Proprio nell’ottica di richiamare l’attenzione di molti sul tema, si sono sviluppati diversi interventi, fra cui nel torinese le “Panchine rosse”, un’iniziativa non particolarmente pubblicizzata, ma sicuramente significativa perché tende a richiamare in modo stabilire – come è stabile una panchina – l’attenzione sociale al fenomeno. Come leggiamo in un articolo pubblicato solo qualche settimana fa da Quotidiano Piemontese, “Le ‘Panchine rosse’ simbolo delle donne vittime di violenza, diventano l’emblema universale del “posto occupato” dalla donna vittima di femminicidio, il segno tangibile di una mancanza causata dalla violenza che finisce open air, nel mondo: in un giardino, davanti ad un portone, all’interno di un campus universitario, in faccia a un museo”. Quelle panchine rappresentano il simbolo di una denuncia che molto spesso non segue la violenza, da’ voce al silenzio che regna drammaticamente sovrano in quelle storie in cui il maltrattamento e la sopraffazione diventano la forma relazionale predominante all’interno del rapporto di coppia.

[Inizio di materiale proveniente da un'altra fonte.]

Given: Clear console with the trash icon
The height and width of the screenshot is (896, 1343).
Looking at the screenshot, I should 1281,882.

Nella notte del 30 gennaio, la citta di Torino assiste a un fatto grave: il danneggiamento delle panchine situate in Piazza Bottesini. È un atto che si presenta come uno sfregio alla lotta contro la violenza sulle donne, una violenza nella violenza. Su quella panchina danneggiata possiamo ancora leggere una frase scritta in bianco sulla vernice rossa che ne colora lo schienale: “Ciò che mi spaventa non è la violenza dei cattivi, è l’indifferenza dei buoni”. La violenza, infatti, è ormai riconosciuta come presente in molti contesti familiari. I “cattivi” ci sono nella realtà quotidiana come nelle favole: individui che maltrattano la propria compagna di vita fisicamente o psicologicamente, che arrivano anche ad ucciderla in alcune tremende storie. La distruzione di uno dei simboli della lotta contro la violenza è qualcosa che va oltre il semplice atto vandalico e può essere soggetta a diverse interpretazioni. Possiamo fantasticare su quale sia la motivazione che ha portato l’autore ad agire in questo modo: la rabbia, la negazione, la provocazione… Di tangibile, qualsivoglia siano le motivazioni di base, rimane il fatto: lo sfregio al simbolo di una lotta che si è evidentemente resa importante per la comunità.

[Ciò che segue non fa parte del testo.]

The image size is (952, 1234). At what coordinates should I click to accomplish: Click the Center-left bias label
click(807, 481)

È giusto che questa notizia circoli tra i social e che i mezzi di comunicazione la portino a conoscenza di quella società che deve sapere, deve informarsi, deve poter dire. È giusto che, in ogni caso, questa lotta non finisca per tutte quelle donne che ancora soffrono nel silenzio della violenza subìta, affinché possano trovare la forza di emergere dal buio e parlare, denunciare, allontanarsi da chi le tratta come oggetto sui quali sfogare la propria rabbia. Se l’indifferenza spaventa al pari della violenza in sé, è fondamentale continuare a procedere mirando sempre all’obiettivo che le Panchine rosse rappresentano e al quale sono finalizzate: rompere il silenzio.